Final answer:
The limit of f(x) as x approaches 8, where f(x) is defined differently for x < 8 and x ≥ 8, is 59.
Step-by-step explanation:
The limit of a function at a specific point can be found by evaluating the function as x approaches that point from both sides.

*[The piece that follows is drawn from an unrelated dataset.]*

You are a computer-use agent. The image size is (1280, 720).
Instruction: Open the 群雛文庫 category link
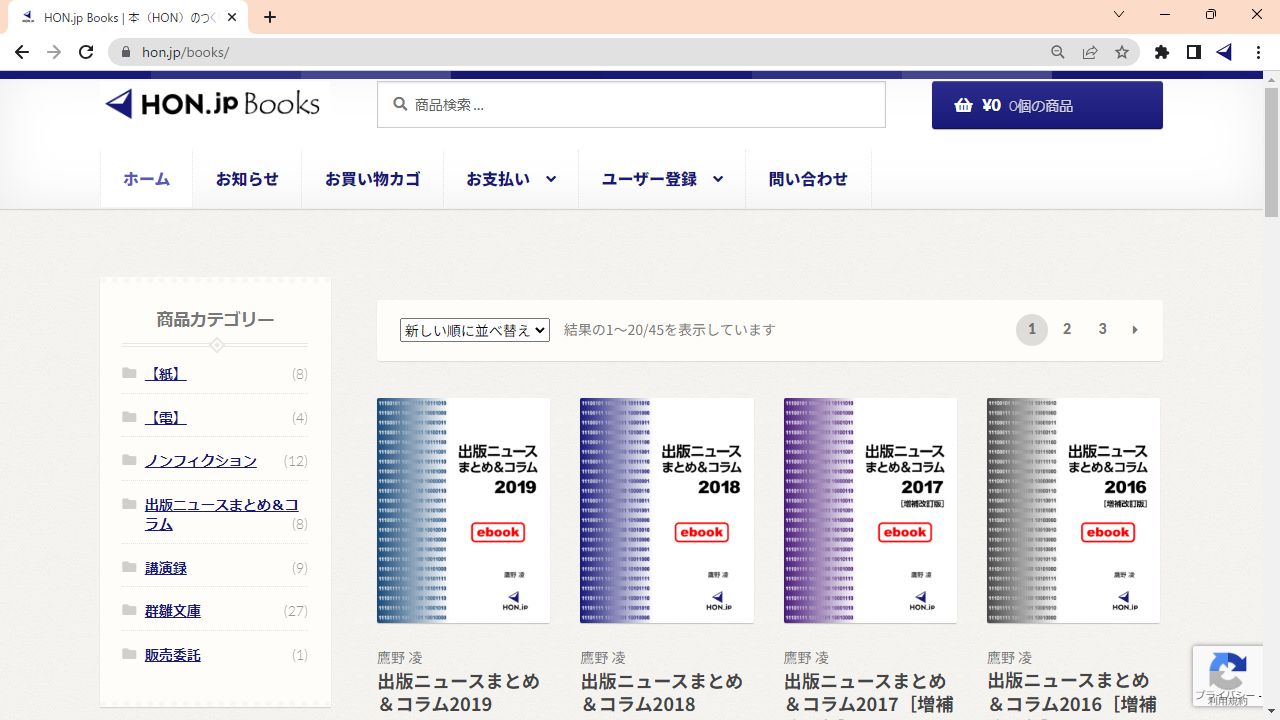173,611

In this case, we need to evaluate f(x) = x² - 4x + 27 as x approaches 8 from the left (x < 8) and f(x) = -x² + 4x - 23 as x approaches 8 from the right (x ≥ 8).
When x < 8, f(x) = x² - 4x + 27. So we substitute x = 8 - h into the function and evaluate the expression as h approaches 0 to find the limit from the left. Similarly, when x ≥ 8, f(x) = -x² + 4x - 23. We substitute x = 8 + h into the function and evaluate the expression as h approaches 0 to find the limit from the right.
Let's perform these calculations step by step:
Left Limit: lim x→8- f(x) = lim h→0 (8 - h)² - 4(8 - h) + 27
= lim h→0 64 - 16h + h² - 32 + 4h + 27
= lim h→0 h² - 12h + 59
= 59
Right Limit: lim x→8+ f(x) = lim h→0 (8 + h)² - 4(8 + h) + 27
= lim h→0 64 + 16h + h² - 32 - 4h + 27
= lim h→0 h² + 12h + 59
= 59
Since the left limit and right limit both converge to the same value of 59, we can conclude that the limit of f(x) as x approaches 8 exists and is equal to 59.